Start of Data

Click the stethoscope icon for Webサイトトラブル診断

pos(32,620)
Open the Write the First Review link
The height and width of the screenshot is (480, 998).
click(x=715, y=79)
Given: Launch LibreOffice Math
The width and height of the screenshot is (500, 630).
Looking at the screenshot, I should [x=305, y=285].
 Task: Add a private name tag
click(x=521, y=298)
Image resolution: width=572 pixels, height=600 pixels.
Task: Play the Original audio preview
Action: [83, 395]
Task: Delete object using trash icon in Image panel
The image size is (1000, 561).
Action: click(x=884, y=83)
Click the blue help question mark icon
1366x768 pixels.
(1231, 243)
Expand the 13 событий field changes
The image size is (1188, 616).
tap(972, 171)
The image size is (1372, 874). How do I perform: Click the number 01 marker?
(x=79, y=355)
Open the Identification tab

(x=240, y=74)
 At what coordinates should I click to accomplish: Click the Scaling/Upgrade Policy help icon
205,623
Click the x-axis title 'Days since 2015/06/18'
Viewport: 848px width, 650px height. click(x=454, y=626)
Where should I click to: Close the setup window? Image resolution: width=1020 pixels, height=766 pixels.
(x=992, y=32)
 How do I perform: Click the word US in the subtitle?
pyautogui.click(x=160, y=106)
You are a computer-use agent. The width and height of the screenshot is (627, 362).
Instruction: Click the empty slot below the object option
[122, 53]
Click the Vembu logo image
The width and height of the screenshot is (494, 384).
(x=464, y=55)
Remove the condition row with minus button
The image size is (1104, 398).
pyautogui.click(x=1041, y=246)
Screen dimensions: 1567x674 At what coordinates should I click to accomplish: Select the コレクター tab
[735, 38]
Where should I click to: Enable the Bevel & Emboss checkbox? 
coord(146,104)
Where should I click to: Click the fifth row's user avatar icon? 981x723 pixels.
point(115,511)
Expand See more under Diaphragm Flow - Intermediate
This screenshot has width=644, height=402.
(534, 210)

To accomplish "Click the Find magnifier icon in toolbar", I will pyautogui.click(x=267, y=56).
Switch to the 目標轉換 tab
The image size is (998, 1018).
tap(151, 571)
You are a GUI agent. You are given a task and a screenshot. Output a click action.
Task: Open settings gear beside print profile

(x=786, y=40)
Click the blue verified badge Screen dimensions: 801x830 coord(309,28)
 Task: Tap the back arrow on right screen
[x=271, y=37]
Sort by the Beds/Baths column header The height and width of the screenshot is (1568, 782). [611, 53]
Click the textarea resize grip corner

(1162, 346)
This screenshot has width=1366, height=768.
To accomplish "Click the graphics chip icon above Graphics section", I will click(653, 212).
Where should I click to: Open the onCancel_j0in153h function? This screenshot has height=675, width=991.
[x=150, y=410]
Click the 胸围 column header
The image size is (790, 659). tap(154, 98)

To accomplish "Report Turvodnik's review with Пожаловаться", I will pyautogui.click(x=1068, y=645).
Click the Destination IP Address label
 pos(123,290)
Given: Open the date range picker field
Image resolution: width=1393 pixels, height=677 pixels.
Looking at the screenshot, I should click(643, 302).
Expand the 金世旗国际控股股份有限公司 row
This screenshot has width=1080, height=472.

End of Data

Exercise
Find how many lines contain "agent" in the data. Write that number and nothing else.

Response area
2